The STORK QAA framework includes four levels of authentication assurance and facilitates the mapping of national levels and eID solutions onto each other. There are member states that have multiple authentication solutions with different assurances at the national level but with equal assurance in the STORK framework (e.g. Luxembourg and France). There are also member states that have several authentication solutions with equal assurance on the national level but with different assurance in the STORK framework (e.g. Italy and Estonia). But the real problem might be with member states that do not have authentication solutions that map onto the highest STORK level (e.g. the UK) and this implies that many UK citizens could never access some services in the other member states. This of course depends on service providers that must make a risk assessment regarding their services and decide for themselves if the highest level is the optimal or the best choice.
One way or another, there is an economic driver to align and to enable seamless and (more or less) secure access to services in the other EU member states. Many service providers will accept identity providers with the lower QAA or LOA (think about mobile apps that accept GoogleID) in order to reach more clients, but it is probably acceptable that only a few of them request high QAA for very sensitive services. For example, both my older sister and myself would like to access personal health records of our parents in Sweden. So I can imagine that my Dutch e-ID card would be accepted as a mean of authentication for that service, while the UK userID plus password that my sister has, would not.

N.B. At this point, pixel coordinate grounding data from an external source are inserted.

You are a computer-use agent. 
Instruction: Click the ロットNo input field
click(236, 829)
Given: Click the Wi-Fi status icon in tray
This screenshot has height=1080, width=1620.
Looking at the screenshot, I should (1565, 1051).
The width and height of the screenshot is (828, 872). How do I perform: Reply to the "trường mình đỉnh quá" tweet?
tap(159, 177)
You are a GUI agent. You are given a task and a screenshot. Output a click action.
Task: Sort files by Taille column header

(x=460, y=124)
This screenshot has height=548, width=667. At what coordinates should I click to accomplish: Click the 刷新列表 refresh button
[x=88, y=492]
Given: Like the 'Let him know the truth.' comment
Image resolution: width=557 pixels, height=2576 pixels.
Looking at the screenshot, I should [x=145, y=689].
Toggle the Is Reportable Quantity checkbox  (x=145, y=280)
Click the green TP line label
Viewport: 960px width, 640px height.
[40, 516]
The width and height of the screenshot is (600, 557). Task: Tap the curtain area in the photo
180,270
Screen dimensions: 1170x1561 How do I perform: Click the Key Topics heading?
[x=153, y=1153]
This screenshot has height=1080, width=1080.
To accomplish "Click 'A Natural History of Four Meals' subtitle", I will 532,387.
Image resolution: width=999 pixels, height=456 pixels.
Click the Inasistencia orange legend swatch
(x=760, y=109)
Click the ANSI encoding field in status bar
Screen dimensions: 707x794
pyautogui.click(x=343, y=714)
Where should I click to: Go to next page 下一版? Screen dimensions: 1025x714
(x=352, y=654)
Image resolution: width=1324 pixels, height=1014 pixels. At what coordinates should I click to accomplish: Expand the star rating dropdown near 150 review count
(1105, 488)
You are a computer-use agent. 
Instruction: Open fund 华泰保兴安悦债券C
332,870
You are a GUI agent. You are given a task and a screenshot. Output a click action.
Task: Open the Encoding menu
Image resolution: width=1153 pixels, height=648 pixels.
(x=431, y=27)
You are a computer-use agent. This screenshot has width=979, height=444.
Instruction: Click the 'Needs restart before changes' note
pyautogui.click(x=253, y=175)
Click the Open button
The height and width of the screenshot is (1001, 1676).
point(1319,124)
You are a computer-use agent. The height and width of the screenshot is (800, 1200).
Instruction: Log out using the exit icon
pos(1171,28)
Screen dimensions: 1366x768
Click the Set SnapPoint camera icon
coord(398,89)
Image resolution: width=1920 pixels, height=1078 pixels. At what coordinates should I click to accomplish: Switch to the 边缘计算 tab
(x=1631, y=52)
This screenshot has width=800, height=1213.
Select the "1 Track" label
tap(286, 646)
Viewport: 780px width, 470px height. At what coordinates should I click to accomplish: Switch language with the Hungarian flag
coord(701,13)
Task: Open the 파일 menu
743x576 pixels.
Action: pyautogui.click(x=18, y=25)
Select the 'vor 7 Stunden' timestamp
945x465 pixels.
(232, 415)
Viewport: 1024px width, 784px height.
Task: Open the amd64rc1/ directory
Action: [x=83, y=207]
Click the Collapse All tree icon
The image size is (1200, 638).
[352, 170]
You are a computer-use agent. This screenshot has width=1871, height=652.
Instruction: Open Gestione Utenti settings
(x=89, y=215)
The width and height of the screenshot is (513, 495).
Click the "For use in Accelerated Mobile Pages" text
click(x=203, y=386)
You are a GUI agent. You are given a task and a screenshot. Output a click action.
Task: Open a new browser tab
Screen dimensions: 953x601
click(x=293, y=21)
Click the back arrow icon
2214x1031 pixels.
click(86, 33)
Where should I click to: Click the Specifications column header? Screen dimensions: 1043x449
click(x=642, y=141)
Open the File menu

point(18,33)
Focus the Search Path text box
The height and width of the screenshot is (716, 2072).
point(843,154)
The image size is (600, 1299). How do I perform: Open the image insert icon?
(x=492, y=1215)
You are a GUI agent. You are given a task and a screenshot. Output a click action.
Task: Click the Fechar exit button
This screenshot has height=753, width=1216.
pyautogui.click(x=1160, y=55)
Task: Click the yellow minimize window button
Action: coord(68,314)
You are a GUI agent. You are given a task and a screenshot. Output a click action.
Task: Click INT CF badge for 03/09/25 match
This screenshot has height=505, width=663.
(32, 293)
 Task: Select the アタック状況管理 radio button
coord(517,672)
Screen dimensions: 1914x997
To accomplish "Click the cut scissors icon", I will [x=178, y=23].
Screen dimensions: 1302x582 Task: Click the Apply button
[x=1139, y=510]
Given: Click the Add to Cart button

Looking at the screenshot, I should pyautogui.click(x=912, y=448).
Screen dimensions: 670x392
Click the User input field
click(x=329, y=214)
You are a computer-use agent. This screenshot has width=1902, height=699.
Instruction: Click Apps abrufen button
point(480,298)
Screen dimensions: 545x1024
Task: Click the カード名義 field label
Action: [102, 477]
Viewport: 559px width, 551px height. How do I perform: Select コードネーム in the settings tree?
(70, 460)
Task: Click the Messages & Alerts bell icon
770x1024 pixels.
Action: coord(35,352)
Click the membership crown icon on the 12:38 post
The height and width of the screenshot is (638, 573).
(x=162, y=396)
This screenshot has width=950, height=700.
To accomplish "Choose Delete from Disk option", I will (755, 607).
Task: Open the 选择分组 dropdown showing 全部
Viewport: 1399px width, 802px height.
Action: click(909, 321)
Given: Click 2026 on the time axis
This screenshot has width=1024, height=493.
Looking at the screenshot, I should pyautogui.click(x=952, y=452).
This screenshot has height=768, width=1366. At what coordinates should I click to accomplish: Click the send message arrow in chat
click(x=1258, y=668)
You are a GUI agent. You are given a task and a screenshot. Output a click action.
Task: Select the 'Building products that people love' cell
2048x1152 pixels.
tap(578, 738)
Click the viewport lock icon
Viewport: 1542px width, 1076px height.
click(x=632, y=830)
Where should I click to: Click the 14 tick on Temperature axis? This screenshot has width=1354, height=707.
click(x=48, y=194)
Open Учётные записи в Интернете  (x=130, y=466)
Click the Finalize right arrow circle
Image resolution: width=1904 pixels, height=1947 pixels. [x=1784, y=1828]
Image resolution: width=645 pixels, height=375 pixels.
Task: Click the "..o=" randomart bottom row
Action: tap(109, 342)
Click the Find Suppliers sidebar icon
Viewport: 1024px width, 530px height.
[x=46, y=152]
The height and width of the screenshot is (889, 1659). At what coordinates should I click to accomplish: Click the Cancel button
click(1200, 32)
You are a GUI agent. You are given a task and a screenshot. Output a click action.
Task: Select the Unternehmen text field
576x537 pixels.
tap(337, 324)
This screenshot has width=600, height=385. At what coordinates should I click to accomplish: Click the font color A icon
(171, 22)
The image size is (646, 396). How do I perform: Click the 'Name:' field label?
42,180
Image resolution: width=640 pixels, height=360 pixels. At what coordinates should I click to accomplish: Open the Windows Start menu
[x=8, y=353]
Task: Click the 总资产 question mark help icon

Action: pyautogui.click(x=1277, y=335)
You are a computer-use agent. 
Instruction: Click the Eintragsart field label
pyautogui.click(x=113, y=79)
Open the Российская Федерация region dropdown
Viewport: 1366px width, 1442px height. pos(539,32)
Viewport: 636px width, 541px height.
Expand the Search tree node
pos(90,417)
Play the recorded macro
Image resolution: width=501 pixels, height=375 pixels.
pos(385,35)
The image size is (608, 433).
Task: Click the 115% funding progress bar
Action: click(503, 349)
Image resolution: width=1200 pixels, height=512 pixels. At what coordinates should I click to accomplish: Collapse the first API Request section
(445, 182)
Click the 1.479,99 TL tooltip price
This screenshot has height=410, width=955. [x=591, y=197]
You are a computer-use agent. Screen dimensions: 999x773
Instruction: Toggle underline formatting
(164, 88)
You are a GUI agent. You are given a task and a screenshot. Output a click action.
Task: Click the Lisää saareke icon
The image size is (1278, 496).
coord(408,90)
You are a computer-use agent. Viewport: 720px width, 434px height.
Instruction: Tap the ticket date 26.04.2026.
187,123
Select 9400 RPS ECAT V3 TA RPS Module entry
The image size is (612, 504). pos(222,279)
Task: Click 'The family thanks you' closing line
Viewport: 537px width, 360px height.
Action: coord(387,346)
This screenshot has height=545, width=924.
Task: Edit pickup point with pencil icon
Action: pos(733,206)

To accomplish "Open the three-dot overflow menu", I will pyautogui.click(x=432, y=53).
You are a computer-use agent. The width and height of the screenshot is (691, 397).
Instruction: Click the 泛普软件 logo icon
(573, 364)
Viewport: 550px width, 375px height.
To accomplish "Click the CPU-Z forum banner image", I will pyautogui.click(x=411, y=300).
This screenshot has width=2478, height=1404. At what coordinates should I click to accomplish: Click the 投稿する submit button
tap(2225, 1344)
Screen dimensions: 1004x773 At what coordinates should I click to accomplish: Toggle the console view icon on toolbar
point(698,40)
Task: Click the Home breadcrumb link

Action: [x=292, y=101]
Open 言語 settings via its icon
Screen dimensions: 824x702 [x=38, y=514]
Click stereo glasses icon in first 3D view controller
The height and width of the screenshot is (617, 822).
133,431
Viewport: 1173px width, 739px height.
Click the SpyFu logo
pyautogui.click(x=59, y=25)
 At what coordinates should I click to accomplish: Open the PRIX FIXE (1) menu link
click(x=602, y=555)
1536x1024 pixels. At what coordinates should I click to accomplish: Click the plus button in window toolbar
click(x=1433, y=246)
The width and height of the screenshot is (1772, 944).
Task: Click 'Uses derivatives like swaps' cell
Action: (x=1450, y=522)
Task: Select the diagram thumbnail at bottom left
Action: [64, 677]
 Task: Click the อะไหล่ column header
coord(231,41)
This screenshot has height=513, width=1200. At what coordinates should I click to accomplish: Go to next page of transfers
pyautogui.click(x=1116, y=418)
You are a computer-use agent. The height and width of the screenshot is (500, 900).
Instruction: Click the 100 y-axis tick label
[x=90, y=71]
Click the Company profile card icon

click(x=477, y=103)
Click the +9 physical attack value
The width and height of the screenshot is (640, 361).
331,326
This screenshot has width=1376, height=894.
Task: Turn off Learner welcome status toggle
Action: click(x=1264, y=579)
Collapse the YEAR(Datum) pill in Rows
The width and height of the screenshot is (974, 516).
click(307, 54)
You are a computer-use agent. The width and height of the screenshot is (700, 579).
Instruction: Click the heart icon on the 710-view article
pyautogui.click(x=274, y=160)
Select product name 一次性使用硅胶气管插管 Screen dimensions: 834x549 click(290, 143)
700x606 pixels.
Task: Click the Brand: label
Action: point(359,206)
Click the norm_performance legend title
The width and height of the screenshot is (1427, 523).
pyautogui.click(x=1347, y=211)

This is also what STORK2.0 , another ‘7 zero’ project, hopes. This project builds on the results of STORK and it now has 58 partners from 19 countries. It also tackles building blocks for interoperable legal identities and mandates, on top of the interoperability infrastructure developed in STORK. It will also deliver an update of the QAA model to include attributes, legal entities and mandate agreements, as well as a cost model that promotes the business take-up of STORK QAA.
To be completely honest, I do not envisage using my Dutch electronic identity (e-ID) card in 2013, at least not to access online services in another country. I have also not been using DigiD, that has lower QAA level or Burgerpin, as it was known before. However, security thresholds are changing and a strong authentication requirement might become a necessity, not a luxury. The word “strong” is “sterk” when translated to Dutch, and “stark” in Swedish. In “EU” language it should be probably “STORK”.